I was reading about Ebola, and it turns out the virus can survive on surfaces for hours. So now I'm imagining my kitchen counter as a potential outbreak epicenter. Guess I'll be ordering takeout forever.
They say laughter is the best medicine, but I'm pretty sure it won't cure Ebola. Still, it's worth a shot. Hey Ebola, have you heard this one? Maybe it'll get a sore sense of humor.
Ebola is the only thing that can make a zombie apocalypse sound like a preferable option. "Brains or Ebola? I'll take my chances with the undead, thank you very much.
Ebola is so serious that even the hand sanitizer is like, "I'm taking the day off. Call me when it's just the flu, okay?
Ebola is like the VIP of viruses. It's got its own exclusive section in the medical textbooks, probably with a velvet rope and a bouncer saying, "Sorry, common cold, not on the list.
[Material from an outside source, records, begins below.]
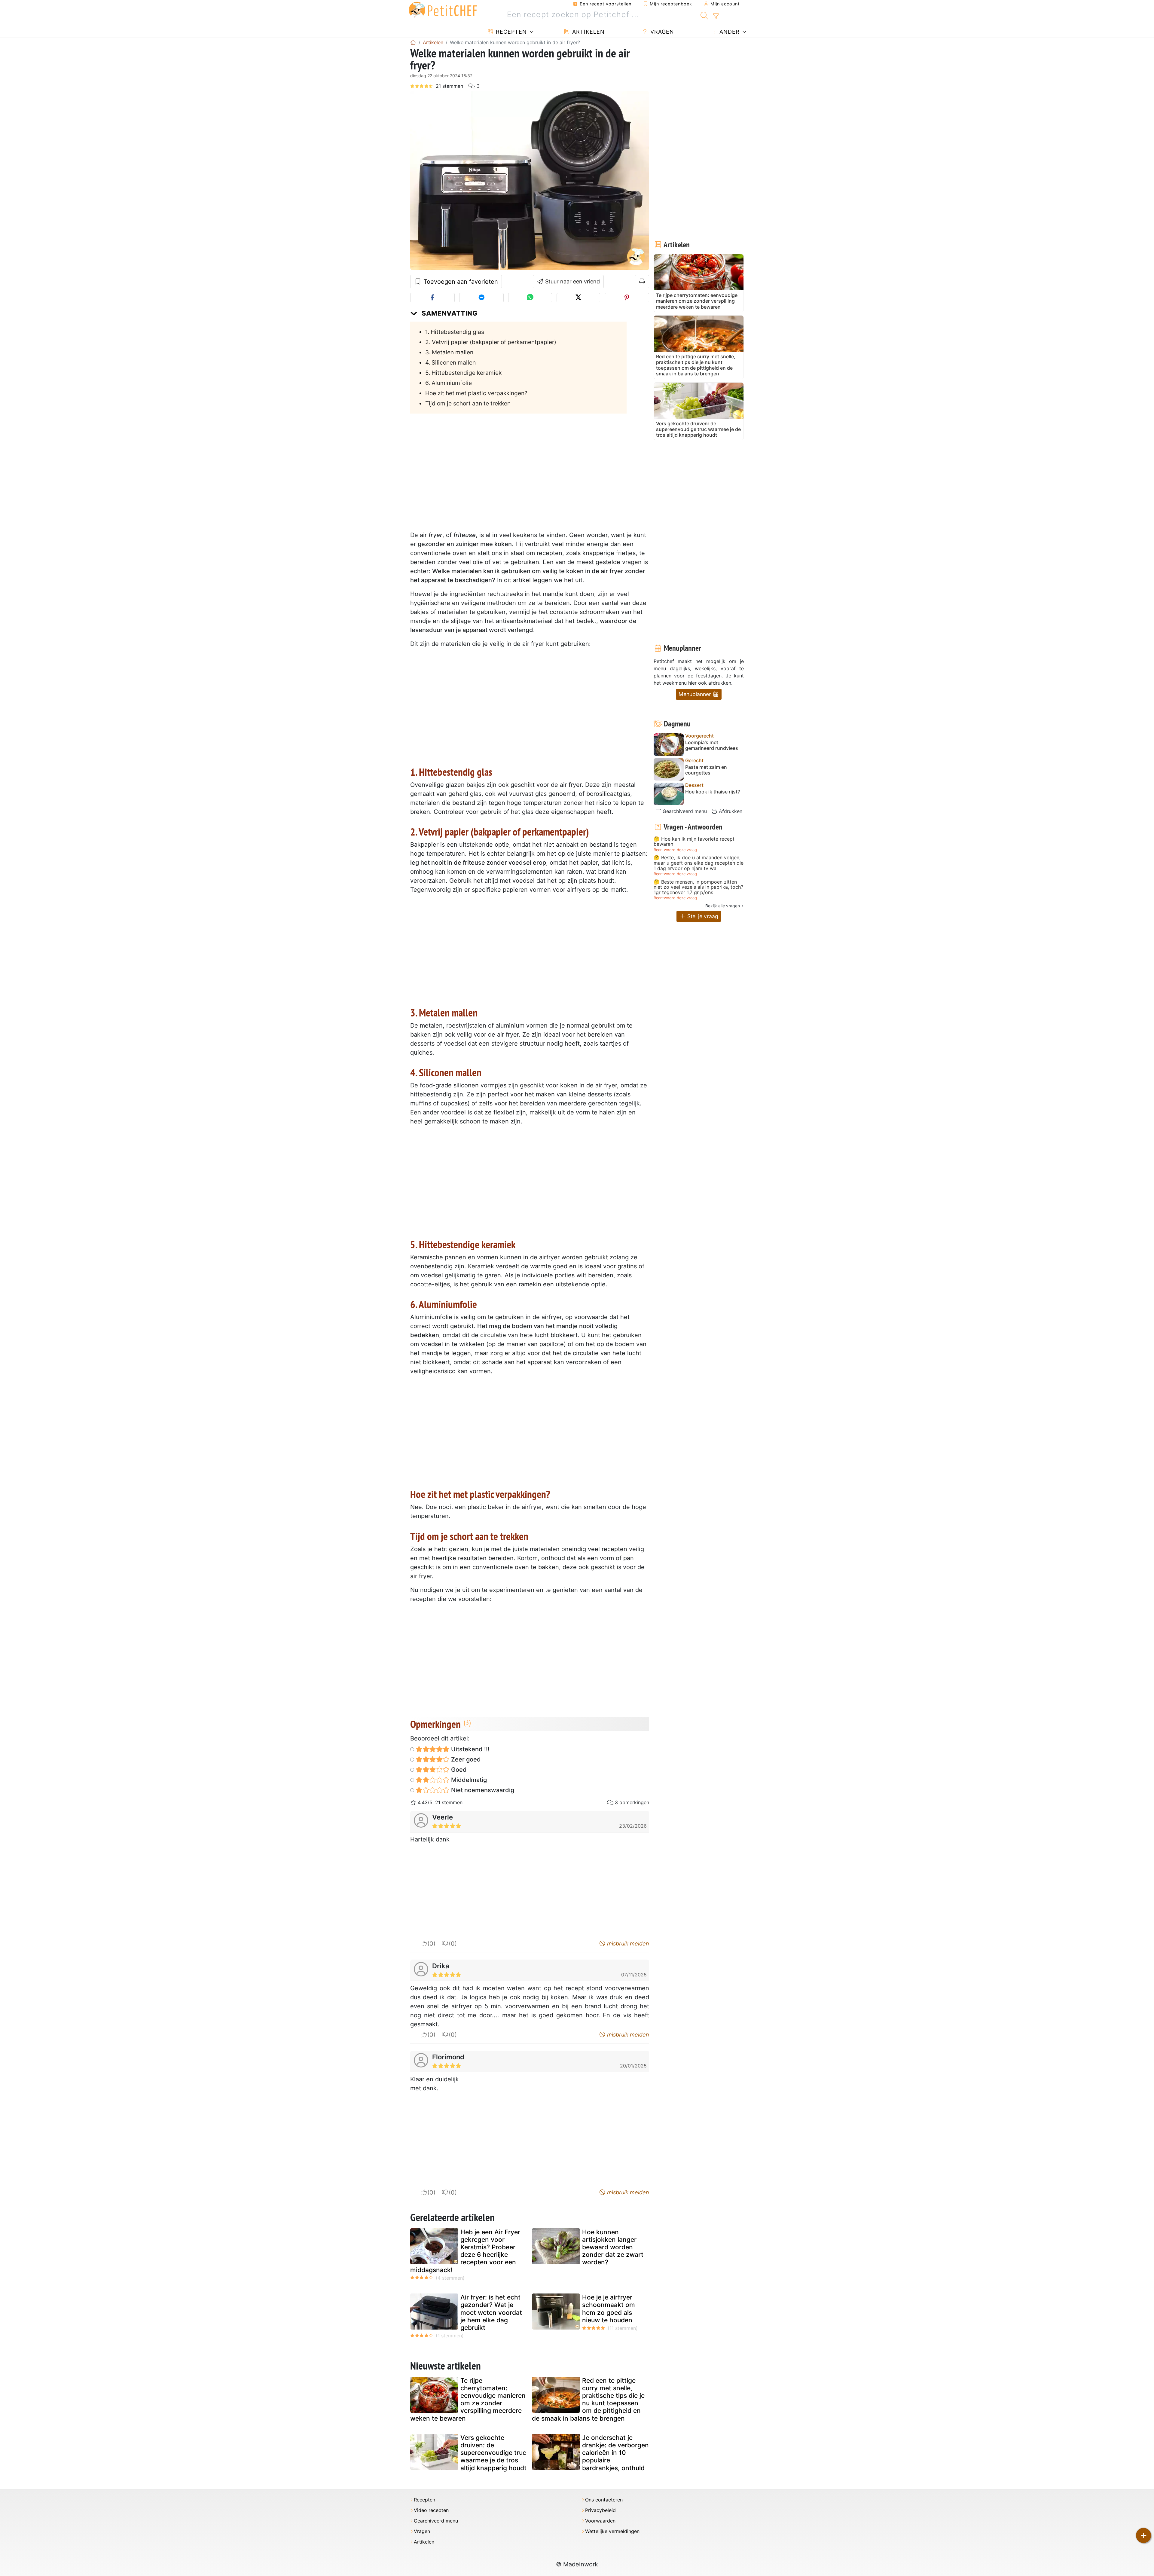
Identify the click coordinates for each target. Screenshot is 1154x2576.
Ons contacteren (604, 2500)
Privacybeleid (600, 2510)
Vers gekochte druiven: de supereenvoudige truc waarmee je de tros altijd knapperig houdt (493, 2453)
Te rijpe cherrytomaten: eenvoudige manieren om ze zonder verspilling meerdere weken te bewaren (468, 2399)
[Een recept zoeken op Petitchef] (704, 15)
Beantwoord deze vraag (675, 850)
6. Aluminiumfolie (448, 383)
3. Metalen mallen (449, 352)
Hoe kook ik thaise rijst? (712, 792)
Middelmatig (468, 1779)
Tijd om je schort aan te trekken (468, 403)
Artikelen (587, 32)
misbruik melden (627, 1943)
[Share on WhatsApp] (530, 297)
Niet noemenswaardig (482, 1790)
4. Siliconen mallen (450, 362)
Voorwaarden (600, 2521)
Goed (458, 1769)
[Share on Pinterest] (627, 297)
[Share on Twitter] (578, 297)
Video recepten (431, 2510)
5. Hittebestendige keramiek (463, 372)
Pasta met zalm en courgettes (706, 770)
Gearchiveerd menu (684, 811)
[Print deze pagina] (642, 281)
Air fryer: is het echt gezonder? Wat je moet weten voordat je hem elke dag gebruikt (491, 2312)
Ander (729, 32)
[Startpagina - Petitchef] (413, 42)
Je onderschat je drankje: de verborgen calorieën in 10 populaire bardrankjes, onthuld (615, 2453)
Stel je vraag (702, 916)
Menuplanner (696, 694)
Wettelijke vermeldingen (612, 2531)
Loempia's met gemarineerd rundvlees (711, 745)
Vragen (661, 32)
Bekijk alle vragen (722, 905)
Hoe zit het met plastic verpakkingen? (476, 393)
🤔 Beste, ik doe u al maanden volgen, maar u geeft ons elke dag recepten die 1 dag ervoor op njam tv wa (698, 863)
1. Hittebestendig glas (454, 331)
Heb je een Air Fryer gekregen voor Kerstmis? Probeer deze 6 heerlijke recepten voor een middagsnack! (465, 2251)
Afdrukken (729, 811)
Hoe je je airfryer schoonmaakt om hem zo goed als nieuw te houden (608, 2308)
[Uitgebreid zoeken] (715, 16)
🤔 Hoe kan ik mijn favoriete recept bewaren (694, 841)
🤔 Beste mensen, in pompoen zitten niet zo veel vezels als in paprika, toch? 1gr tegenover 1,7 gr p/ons (698, 887)
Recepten (510, 32)
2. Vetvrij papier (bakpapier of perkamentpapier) (490, 342)
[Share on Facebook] (432, 297)
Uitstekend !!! (470, 1749)
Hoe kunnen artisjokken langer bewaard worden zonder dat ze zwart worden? (612, 2247)
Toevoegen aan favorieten (460, 281)
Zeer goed (465, 1759)
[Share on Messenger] (481, 297)
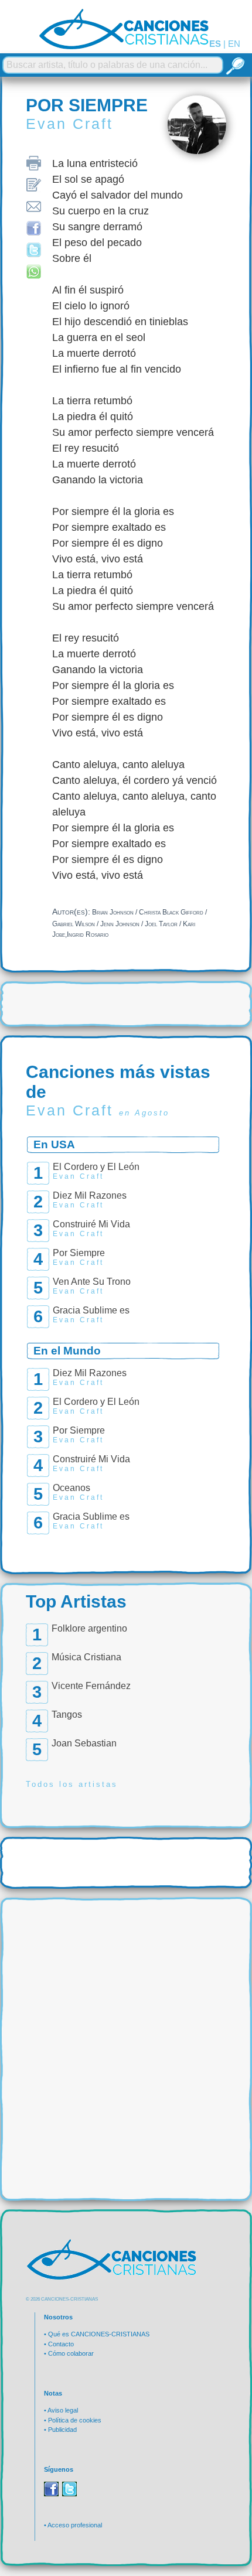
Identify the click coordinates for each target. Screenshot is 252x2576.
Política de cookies (74, 2420)
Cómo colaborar (71, 2353)
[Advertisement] (126, 2032)
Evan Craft (69, 123)
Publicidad (62, 2429)
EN (234, 44)
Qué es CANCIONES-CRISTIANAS (98, 2334)
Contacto (61, 2344)
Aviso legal (62, 2410)
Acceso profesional (74, 2525)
Ebola is the ultimate social distancing champion. People are like, "Stay six feet away!" Ebola is like, "Hold my spike proteins; I can do better.
Have you ever noticed that whenever there's an Ebola outbreak, suddenly everyone becomes an expert in infectious diseases? "Yeah, I watched a documentary once. I'm practically a virologist now.
You know you're a hypochondriac when you mistake a sneeze for the first symptom of Ebola. I sneezed three times this morning; now I'm Googling quarantine procedures.